Le 2 avril, le président Donald Trump a promis de frapper l'Iran "extrêmement durement" au cours des deux à trois prochaines semaines, suite à une série d'attaques iraniennes visant Israël. Cette déclaration a eu lieu lors de son premier discours à la nation depuis le début du conflit entre une offensive israélo-américaine lancée le 28 février, qui a causé un nombre tragique de pertes humaines et exacerbé les inquiétudes économiques, notamment en ce qui concerne la sécurité du détroit d'Ormuz, vital pour le commerce mondial.
Trump a fait état de "victoires decisives et écrasantes" sur le terrain, tout en affirmant que les frappes ne cesseraient pas tant que l'Iran ne renoncerait pas à son programme nucléaire. Il a averti: "Nous allons les frapper extrêmement durement, les ramener à l'âge de pierre auquel ils appartiennent".
Les tensions ont atteint un nouveau sommet après que l'armée israélienne ait annoncé avoir intercepté des missiles et des drones iraniens.
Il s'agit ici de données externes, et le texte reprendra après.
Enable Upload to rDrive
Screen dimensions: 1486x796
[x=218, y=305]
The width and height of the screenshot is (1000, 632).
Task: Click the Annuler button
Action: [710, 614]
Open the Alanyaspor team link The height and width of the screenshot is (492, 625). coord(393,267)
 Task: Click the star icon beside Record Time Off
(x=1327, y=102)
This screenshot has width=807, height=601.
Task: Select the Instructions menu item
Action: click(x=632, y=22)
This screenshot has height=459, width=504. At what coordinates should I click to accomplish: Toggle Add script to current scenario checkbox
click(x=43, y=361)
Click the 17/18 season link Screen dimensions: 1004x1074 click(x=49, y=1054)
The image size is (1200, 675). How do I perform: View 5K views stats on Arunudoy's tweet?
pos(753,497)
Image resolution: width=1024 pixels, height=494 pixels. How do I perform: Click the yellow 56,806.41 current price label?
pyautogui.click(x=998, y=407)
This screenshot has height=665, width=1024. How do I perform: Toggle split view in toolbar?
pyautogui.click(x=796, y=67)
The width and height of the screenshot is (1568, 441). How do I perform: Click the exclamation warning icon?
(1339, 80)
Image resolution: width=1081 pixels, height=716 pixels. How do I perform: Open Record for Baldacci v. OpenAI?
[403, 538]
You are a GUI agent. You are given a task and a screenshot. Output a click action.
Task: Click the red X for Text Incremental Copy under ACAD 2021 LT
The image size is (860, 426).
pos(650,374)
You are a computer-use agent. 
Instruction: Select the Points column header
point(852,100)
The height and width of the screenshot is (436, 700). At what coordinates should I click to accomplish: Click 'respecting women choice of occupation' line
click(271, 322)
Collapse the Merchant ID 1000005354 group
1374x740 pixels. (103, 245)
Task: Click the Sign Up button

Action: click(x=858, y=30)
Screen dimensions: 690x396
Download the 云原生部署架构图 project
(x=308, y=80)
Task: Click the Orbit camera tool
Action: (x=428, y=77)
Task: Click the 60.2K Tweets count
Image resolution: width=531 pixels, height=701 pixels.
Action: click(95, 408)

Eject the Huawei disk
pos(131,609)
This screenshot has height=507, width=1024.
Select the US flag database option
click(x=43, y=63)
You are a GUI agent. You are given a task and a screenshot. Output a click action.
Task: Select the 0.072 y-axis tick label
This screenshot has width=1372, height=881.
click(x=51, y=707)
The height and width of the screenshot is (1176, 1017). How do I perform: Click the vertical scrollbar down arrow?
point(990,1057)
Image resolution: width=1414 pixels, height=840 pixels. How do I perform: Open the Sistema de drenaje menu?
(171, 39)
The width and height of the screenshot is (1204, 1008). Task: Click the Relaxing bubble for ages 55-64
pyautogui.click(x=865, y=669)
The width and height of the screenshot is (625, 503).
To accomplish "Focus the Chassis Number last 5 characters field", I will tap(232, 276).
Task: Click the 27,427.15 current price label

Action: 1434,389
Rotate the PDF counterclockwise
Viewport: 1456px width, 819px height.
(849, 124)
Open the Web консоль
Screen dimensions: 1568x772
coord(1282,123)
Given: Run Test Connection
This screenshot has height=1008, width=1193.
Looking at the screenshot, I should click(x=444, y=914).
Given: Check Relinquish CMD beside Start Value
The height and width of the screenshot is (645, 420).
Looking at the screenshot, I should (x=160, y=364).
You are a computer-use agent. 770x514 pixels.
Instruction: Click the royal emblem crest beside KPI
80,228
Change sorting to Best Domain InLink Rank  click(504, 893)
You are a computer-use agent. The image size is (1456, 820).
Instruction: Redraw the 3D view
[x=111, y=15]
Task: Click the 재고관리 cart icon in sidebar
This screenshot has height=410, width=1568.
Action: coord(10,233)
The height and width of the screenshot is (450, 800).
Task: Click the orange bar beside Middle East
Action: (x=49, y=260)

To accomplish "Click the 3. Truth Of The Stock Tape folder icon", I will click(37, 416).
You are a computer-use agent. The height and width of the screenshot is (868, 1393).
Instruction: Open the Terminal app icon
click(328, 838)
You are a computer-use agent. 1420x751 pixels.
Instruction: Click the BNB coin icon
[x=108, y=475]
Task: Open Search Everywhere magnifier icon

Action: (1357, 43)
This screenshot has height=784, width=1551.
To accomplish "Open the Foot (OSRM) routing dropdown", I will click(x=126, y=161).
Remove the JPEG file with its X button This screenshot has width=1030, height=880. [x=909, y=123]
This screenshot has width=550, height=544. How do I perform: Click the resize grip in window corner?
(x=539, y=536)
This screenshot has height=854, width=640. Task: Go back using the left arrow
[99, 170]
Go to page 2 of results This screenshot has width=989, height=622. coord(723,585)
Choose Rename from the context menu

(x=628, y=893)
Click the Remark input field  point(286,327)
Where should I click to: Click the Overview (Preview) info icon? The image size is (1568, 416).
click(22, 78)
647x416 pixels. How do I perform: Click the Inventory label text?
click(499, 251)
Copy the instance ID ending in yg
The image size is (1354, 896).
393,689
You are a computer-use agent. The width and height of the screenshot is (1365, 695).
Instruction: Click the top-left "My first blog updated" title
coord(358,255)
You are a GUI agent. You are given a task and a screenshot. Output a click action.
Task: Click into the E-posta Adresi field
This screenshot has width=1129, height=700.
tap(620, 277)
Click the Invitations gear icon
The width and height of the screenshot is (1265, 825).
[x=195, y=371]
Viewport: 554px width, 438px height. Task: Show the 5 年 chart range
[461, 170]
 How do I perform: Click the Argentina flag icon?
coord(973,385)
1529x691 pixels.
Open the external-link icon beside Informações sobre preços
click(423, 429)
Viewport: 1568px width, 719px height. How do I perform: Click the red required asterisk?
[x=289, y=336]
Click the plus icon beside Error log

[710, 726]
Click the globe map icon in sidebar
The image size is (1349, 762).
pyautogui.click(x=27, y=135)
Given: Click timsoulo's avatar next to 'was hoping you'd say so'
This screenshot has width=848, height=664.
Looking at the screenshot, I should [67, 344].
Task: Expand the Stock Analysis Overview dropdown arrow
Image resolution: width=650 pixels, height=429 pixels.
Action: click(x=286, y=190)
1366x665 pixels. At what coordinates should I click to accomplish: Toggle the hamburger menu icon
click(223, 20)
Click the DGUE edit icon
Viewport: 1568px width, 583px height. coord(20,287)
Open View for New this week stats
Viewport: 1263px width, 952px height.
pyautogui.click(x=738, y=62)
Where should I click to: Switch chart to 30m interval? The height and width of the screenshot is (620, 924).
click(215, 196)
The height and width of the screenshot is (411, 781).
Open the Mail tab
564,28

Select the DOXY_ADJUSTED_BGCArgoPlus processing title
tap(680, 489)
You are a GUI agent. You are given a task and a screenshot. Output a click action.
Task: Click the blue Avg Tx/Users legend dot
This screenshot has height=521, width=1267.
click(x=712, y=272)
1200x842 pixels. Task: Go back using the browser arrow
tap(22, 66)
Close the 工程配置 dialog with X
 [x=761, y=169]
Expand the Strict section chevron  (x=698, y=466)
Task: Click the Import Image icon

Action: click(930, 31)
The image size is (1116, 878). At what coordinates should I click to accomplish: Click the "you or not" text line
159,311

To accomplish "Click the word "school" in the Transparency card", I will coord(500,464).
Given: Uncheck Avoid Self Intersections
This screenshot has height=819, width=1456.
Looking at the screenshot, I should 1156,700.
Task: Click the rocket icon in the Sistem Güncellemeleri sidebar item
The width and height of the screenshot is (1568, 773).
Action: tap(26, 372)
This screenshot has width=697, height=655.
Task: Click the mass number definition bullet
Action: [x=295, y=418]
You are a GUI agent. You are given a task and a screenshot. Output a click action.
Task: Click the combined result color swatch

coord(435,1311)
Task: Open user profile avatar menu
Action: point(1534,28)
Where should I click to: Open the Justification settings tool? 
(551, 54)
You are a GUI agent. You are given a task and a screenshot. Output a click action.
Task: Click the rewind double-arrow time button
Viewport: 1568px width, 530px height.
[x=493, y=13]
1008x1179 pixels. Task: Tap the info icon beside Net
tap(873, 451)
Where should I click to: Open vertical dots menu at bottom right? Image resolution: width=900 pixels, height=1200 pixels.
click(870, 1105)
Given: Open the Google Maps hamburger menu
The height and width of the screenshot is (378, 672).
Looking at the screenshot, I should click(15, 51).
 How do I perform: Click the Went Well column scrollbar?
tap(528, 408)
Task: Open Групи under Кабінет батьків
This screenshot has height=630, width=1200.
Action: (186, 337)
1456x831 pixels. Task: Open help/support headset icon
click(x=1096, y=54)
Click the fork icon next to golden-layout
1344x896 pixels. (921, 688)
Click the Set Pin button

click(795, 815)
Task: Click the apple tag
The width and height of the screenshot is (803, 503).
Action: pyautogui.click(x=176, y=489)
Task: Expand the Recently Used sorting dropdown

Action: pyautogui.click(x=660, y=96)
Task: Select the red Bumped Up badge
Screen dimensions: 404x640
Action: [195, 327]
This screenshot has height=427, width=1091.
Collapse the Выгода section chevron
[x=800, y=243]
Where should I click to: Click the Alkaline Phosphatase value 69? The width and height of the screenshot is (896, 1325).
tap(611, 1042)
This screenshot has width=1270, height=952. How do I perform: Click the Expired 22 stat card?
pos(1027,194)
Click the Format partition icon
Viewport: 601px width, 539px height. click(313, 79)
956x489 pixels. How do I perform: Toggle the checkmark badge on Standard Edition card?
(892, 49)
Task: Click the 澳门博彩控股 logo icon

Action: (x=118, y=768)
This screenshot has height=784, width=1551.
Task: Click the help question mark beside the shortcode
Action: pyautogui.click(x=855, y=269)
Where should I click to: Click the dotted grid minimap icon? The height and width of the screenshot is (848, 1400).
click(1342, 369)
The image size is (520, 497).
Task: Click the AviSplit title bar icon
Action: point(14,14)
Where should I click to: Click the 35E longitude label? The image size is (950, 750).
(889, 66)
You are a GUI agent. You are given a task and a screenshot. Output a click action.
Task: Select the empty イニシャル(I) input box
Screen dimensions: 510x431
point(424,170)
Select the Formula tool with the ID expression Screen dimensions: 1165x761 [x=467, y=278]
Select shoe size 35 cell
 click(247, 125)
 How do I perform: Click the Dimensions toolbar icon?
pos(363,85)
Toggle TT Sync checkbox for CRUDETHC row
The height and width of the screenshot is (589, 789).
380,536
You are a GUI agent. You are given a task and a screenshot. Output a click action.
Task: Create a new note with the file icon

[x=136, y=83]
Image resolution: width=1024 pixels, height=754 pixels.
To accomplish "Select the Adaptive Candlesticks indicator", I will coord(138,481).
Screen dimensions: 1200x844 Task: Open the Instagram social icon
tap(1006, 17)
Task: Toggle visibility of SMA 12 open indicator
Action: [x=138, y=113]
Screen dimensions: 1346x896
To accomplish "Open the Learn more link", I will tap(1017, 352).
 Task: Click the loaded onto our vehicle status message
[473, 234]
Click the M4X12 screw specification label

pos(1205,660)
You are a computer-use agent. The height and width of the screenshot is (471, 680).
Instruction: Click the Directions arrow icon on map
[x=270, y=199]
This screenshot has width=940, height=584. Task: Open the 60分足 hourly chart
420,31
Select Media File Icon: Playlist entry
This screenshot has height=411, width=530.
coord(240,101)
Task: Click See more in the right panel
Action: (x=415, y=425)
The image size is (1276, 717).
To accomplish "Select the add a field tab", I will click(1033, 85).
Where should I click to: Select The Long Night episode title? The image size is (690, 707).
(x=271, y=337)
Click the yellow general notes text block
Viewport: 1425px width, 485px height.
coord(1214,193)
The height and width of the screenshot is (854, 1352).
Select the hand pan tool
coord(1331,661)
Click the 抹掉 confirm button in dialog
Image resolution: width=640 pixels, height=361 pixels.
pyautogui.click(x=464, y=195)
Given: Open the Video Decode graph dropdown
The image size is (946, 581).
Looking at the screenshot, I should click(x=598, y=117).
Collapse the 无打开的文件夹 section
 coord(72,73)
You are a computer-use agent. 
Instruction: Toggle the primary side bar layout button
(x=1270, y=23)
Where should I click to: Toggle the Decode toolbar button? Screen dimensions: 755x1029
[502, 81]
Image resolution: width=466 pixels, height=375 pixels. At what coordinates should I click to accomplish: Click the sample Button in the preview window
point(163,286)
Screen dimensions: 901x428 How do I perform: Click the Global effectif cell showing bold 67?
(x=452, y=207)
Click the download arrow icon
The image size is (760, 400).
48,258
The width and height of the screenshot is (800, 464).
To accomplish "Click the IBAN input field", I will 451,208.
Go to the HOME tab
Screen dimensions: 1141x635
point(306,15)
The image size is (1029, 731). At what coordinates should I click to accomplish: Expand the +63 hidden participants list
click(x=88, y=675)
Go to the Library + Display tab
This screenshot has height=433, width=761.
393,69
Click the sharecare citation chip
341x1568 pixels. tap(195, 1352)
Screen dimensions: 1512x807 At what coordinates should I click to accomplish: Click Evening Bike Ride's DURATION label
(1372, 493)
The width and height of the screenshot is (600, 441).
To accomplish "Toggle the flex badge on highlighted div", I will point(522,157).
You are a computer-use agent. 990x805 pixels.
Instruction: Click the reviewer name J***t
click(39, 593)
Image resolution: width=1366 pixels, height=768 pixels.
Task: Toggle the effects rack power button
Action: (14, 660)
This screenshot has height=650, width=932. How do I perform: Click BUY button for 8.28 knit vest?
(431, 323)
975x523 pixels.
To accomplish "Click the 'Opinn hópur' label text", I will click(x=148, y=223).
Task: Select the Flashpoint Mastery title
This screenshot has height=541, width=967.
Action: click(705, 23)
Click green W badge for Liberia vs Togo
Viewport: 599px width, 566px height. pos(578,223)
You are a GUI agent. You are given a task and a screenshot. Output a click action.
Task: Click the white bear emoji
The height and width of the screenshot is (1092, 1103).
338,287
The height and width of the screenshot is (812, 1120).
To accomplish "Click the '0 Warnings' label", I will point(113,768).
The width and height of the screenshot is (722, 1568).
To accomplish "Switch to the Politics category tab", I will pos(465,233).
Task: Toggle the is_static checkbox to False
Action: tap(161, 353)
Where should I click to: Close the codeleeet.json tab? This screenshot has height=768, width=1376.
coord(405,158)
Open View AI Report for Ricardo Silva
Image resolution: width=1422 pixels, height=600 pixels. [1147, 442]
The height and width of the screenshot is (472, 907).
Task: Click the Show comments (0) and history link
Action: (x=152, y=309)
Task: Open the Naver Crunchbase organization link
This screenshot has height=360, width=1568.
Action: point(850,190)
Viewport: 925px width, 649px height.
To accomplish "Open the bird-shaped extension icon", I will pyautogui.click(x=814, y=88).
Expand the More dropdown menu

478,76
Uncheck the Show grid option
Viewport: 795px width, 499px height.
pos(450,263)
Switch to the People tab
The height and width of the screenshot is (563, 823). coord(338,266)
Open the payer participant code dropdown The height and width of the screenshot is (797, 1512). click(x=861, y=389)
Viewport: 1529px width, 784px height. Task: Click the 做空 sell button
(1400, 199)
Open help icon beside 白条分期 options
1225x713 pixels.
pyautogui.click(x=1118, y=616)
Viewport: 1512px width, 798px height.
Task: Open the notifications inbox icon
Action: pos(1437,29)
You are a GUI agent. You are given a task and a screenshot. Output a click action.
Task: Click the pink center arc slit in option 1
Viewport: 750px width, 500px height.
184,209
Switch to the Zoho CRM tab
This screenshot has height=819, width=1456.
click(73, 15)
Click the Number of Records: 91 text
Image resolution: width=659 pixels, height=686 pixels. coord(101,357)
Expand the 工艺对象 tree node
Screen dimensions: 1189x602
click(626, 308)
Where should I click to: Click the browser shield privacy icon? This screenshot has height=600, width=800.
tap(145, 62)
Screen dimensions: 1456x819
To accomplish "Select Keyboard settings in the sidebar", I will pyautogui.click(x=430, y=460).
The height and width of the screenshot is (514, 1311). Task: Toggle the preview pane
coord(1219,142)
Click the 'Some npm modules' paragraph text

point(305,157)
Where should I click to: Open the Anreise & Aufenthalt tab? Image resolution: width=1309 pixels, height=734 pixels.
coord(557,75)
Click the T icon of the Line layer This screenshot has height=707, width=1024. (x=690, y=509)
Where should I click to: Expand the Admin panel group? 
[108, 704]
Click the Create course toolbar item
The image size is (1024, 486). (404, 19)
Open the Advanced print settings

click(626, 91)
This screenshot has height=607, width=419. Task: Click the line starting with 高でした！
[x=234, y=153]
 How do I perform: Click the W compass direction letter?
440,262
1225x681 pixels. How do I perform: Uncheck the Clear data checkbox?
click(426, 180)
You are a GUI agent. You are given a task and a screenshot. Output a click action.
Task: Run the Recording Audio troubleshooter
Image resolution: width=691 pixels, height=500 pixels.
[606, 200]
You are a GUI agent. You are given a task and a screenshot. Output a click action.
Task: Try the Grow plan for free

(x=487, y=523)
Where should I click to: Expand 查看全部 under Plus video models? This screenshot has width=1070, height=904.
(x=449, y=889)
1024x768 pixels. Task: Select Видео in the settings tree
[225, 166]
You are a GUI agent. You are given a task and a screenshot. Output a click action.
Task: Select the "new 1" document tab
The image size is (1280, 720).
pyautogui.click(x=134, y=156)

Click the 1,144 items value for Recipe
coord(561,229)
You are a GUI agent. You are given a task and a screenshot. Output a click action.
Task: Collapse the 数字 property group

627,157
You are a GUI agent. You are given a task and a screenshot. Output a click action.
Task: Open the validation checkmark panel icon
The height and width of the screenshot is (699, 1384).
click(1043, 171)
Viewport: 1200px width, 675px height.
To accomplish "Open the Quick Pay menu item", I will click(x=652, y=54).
Il est également à noter que le Hezbollah, groupe militant pro-iranien, a revendiqué plusieurs attaques au nord d'Israël, sans faire de victimes pour le moment.
Dans son discours, Trump a réaffirmé son engagement envers ses alliés du Golfe, notamment Israël, l'Arabie Saoudite, et le Qatar, précisant: "Je ne les abandonnerai pas." Des sirènes d'alerte ont également été déclenchées dans plusieurs régions du Golfe, signalant des augmentations de tensions.
Réunion sur Ormuz
En réponse, Trump s'est montré particulièrement critique envers les nations dépendantes du détroit d'Ormuz, les appelant à prendre leurs responsabilités vis-à-vis de leurs propres approvisionnements en pétrole: "Allez au détroit, emparez-vous-en, protégez-le."
Suite à ses déclarations, les prix du pétrole ont grimpé de plus de 5%, avec le baril de Brent atteignant plus de 106 dollars, témoignant des craintes croissantes sur l'approvisionnement énergétique mondial.
Une réunion des pays comme le Royaume-Uni, la France, et l'Allemagne est prévue pour discuter de la sécurité maritime à Ormuz. Les analystes sont préoccupés, notant que plus le conflit se prolonge, plus son impact sur l'économie globale serait dévastateur. Le Premier ministre australien, Anthony Albanese, a déclaré: "Ce qui est certain, c'est que les conséquences économiques ne feront que croître avec la durée de la guerre."
Malgré les tensions croissantes, Trump n'a pas évoqué l'option d'un cessez-le-feu dans son allocution. Il a cependant précédemment communiqué sur les demande d'armistice énoncées par le président iranien. Ces déclarations ont été qualifiées de "fausses" par le porte-parole iranien, ajoutant que les demandes américaines étaient "maximalistes et irrationnelles".
Alors que le bilan des frappes israéliennes au Liban dépasse les 1 300 morts, la préoccupation pour la stabilité régionale croît, suscitant des tensions non seulement en Israël mais aussi sur la scène internationale.